No âmbito da contabilidade privada, a questão não é apenas de registro, mas de compliance, vindo as empresas a reforçar seus controles internos para garantir que as notas fiscais e declarações transmitidas ao fisco estejam corretas, sob pena de gerarem devoluções indevidas. O risco de fraude é real: notas emitidas sem lastro, cadastros irregulares no CadÚnico ou até mesmo operações simuladas podem inflar artificialmente valores a devolver, e, nesse ponto, a contabilidade assume papel de guardiã da integridade do processo, oferecendo rastreabilidade e documentação capaz de proteger a empresa em eventuais auditorias.

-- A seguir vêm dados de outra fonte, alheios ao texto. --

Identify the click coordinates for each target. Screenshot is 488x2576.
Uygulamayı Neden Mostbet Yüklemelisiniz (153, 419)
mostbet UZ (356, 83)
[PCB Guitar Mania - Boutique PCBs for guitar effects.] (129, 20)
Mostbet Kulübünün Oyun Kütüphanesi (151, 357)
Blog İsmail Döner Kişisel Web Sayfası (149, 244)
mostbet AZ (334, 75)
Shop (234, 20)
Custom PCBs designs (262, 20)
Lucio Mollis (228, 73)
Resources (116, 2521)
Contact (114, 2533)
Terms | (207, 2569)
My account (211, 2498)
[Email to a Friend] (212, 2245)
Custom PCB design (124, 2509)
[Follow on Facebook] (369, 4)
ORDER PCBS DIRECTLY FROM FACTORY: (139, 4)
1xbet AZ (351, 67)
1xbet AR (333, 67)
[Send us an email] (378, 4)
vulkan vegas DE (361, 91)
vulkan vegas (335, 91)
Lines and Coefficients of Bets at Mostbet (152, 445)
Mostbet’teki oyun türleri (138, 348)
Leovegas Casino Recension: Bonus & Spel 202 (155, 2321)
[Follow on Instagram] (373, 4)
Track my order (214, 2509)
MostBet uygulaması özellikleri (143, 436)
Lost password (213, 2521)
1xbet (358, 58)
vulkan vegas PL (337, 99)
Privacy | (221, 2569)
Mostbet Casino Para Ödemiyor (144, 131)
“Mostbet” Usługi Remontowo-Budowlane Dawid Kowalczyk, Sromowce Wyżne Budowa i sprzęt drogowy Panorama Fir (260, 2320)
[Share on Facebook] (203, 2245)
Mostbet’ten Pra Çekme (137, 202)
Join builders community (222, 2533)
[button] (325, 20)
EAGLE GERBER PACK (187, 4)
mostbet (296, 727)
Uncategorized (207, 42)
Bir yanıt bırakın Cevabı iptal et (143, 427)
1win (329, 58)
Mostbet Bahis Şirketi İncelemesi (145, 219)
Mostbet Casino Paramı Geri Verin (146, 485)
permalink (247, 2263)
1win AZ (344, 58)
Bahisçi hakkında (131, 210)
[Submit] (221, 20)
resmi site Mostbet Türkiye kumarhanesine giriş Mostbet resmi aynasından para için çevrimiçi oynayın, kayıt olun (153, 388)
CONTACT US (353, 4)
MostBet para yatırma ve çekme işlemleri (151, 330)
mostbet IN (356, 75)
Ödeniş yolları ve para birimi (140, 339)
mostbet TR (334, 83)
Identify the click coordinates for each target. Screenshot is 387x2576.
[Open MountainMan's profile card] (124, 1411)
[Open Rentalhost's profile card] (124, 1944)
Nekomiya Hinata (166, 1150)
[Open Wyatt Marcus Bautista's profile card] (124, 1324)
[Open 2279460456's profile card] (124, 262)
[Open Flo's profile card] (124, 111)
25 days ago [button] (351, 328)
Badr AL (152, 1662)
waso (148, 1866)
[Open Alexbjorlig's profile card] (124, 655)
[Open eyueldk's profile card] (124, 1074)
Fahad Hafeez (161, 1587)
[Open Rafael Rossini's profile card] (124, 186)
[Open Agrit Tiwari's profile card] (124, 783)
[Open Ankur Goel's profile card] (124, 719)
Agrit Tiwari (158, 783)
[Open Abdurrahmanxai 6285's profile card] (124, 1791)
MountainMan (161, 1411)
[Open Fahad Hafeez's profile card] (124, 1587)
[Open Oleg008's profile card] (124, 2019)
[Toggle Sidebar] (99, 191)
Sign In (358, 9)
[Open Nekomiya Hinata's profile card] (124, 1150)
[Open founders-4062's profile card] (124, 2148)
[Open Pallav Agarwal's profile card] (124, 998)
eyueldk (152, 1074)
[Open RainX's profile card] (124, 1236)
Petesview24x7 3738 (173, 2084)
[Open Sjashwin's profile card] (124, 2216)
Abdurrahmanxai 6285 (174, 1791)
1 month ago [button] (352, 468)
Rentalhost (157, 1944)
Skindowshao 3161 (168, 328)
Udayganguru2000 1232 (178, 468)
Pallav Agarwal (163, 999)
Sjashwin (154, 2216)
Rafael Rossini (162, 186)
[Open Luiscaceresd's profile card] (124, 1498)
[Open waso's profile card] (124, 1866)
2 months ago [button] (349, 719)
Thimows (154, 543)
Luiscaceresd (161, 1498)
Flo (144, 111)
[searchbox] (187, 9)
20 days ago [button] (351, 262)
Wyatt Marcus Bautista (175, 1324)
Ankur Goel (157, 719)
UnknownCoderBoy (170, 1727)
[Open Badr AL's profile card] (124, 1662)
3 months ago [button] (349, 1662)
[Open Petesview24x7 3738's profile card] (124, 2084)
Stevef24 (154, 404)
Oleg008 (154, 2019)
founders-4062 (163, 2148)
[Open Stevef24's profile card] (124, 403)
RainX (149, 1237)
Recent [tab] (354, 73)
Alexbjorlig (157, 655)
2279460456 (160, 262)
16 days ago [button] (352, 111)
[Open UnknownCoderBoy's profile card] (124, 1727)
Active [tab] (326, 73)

Em opinião anterior [1], defendi que o cashback tributário poderia se transformar em uma verdadeira “caixa-preta” sem mecanismos de auditoria e relatórios acessíveis. Essa análise continua válida: sem transparência efetiva, o programa se fragiliza, abrindo espaço para fraudes, manipulação de dados e perda de legitimidade social.

Fraudes também ameaçam a ponta social, com CPFs fantasmas, cadastros irregulares e manipulação de sistemas podem desviar recursos de quem realmente precisa. O governo terá que investir em tecnologia de cruzamento de dados, auditorias independentes e mecanismos de fiscalização em tempo real para minimizar desvios, e, sem isso, o cashback corre o risco de repetir o histórico de outros programas sociais mal geridos: um discurso nobre fragilizado por práticas distorcidas.

A experiência internacional mostra que mecanismos de devolução de impostos só funcionam quando há transparência plena, o que significa relatórios acessíveis, auditados e comparáveis, capazes de mostrar com clareza não apenas quanto foi devolvido, mas também o efeito concreto na redução da desigualdade. No Brasil, essa transparência precisará envolver três níveis: a contabilidade pública, as empresas privadas e o cidadão, tendo todos acesso a informações claras e confiáveis para que o cashback não seja apenas mais uma promessa vistosa.

O desafio, portanto, vai além da técnica tributária, exigindo governança contábil, auditoria séria e compliance empresarial real. Se o cashback for implementado sem esses pilares, abre-se a porta para distorções, fraudes e uma propaganda política sem lastro; porém, se ao contrário for tratado com rigor contábil e com controles transparentes, pode ao menos amenizar parte da regressividade que corrói o sistema.

A lição é simples, mas dura: sem contabilidade clara, o cashback não será justiça fiscal — será apenas ilusão contábil.